700. It was put to Mr
Hamilton[326]
that accepting a consultancy from NNC created a potential conflict
of interest for him in seeking to represent both the company and
others of his constituents with whom he was not in a financial
relationship. Mr Hamilton replied: "One would have
to have made up one's mind at that point as to whether the conflict
of interest was sufficiently great to require one to break the
relationship".
701. Mr Hamilton
was also challenged on his statement that the consultancy fee
was justified by the extra work involved in representing NNC's
interests. He accepted that if, for example, an individual constituent
came to him with a particularly complicated social security problem
which entailed a great deal of time and paperwork, no question
of charging for his services would arise. He again explained
that it was NNC which had approached him and the company had clearly
thought it appropriate to recompense him "for my pains".
He did not think it was "necessarily improper" to devote
part of his time to such employment.[327]
702. Mr Hamilton
acknowledged, in reply to a question from Counsel to the inquiry,
that it was likely that he would not have informed NNC at the
time he was offered a consultancy that he had received, or was
expecting to receive, a commission payment from Mr Greer which
was directly related to NNC. Explaining this, Mr Hamilton
said that he "would not have connected the two".[328]
Mobil Oil
703. The allegation against
Mr Hamilton relating to Mobil Oil was set out in the book
Sleaze.

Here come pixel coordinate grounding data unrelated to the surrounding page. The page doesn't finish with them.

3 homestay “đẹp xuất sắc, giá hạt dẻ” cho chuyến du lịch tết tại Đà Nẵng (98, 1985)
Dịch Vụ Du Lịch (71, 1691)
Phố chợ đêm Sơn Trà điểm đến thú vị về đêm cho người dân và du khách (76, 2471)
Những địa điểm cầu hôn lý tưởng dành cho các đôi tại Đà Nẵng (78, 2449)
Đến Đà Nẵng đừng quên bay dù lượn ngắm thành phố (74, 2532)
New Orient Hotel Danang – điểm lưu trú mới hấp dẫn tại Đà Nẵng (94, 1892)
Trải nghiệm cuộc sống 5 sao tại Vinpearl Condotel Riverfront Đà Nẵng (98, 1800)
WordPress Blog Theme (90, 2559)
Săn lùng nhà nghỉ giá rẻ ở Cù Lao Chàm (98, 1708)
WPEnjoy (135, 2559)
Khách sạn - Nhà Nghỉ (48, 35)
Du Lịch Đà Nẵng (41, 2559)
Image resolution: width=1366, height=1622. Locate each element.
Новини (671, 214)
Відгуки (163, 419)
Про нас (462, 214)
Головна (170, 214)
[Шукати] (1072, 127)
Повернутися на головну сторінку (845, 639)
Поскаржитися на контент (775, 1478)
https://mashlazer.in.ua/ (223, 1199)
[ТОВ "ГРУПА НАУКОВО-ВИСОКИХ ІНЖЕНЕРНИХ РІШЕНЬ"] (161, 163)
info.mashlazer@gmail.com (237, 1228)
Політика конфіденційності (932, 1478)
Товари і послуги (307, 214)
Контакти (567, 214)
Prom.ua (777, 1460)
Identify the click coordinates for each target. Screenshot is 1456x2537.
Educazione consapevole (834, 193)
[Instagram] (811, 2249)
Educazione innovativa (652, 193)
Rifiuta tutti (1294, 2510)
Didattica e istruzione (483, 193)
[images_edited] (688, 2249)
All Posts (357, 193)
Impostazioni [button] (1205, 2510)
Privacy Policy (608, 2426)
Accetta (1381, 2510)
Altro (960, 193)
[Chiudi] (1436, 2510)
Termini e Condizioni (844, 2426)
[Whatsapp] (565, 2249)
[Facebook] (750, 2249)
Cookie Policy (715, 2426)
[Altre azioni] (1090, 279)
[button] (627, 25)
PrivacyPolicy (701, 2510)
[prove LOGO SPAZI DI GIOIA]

It is that Mr Hamilton, either during or
shortly after a one year consultancy with Mobil (worth, according
to The Guardian, £10,000), tabled Parliamentary Questions
in return for payment.
704. Mr Hamilton
stated that he had been appointed in 1989 as a consultant on taxation
matters to Mobil Oil and that this interest had been registered
(a fact confirmed by the Register for 1990).[329]
Mr Hamilton added: "I asked no Parliamentary Questions
on behalf of the company; nor was I ever asked to do so".
705. The analysis of Mr
Hamilton's Parliamentary activity between late 1989 and 1991
does not indicate that he tabled any questions, or tabled or signed
any Early Day Motions, or made any interventions in the House
that could be construed as directly relevant to the interests
of Mobil Oil.
706. The Guardian
questioned the reason given by Mr Hamilton for his employment
by Mobil, arguing that Mr Hamilton was not at that stage
an active tax lawyer. The book Sleaze also, however, quotes
Mobil as saying that one of their subsidiary companies was involved
in a dispute with the Inland Revenue over US/United Kingdom taxation,
a subject on which they regarded Mr Hamilton as an expert.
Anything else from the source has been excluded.